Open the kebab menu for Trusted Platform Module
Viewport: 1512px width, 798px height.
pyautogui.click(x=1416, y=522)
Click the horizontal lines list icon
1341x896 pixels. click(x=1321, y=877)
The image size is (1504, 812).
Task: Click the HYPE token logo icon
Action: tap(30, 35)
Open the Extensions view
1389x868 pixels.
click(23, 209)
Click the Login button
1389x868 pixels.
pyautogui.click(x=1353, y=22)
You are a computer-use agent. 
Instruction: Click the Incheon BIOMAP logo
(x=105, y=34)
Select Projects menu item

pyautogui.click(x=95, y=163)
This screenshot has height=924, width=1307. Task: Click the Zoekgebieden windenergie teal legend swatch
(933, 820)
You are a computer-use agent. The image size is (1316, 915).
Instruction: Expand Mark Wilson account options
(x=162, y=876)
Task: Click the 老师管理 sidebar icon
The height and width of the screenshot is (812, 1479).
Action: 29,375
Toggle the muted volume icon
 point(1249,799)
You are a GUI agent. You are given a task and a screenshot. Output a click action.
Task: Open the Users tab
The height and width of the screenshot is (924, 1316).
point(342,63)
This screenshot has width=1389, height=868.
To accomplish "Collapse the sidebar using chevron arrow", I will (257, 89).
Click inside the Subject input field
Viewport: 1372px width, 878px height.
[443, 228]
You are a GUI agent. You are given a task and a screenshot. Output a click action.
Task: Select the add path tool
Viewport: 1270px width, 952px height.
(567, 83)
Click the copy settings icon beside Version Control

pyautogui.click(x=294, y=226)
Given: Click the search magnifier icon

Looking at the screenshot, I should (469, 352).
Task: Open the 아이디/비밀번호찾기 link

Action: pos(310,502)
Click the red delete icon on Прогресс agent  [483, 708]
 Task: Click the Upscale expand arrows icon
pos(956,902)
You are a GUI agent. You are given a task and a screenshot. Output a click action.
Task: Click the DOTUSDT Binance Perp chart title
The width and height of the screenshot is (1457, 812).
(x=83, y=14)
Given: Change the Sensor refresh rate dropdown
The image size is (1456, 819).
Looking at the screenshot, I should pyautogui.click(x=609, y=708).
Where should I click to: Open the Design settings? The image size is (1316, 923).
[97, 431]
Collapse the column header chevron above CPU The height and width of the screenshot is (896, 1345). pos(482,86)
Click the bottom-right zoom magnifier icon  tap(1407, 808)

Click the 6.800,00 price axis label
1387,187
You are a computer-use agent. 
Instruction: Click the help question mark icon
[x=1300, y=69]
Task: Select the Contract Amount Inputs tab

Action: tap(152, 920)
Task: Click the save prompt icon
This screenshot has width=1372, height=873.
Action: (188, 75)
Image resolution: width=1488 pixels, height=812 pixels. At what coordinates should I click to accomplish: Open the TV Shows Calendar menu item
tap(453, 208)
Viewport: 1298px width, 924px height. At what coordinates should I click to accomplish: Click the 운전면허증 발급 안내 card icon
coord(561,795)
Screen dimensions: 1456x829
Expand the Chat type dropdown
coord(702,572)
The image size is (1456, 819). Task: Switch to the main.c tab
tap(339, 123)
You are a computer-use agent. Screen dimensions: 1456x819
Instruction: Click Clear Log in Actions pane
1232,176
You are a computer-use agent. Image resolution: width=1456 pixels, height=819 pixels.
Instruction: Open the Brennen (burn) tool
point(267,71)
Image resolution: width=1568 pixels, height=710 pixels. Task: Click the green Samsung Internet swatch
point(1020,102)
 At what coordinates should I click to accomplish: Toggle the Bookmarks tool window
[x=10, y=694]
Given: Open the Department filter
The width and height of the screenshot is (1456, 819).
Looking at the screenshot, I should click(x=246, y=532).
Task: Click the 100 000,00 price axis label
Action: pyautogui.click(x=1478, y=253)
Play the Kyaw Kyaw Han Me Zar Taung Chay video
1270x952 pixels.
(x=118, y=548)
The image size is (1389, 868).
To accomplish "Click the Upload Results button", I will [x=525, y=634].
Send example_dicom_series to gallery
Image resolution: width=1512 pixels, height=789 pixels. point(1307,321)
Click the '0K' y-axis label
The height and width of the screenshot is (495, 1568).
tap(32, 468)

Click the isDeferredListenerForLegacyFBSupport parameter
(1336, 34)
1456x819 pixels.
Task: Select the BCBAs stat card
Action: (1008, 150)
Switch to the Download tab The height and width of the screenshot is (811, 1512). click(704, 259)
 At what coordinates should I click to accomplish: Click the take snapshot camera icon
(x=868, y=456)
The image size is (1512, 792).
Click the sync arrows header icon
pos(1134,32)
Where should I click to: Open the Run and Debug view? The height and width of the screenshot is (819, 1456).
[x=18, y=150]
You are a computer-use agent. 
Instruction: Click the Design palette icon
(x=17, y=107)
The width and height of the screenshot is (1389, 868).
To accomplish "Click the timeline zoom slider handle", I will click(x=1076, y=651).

══════════

Gather up every line in the data above that contains the word "will", copying each one.

To accomplish "Collapse the sidebar using chevron arrow", I will (257, 89).
To accomplish "Click the Upload Results button", I will [x=525, y=634].
To accomplish "Click the timeline zoom slider handle", I will click(x=1076, y=651).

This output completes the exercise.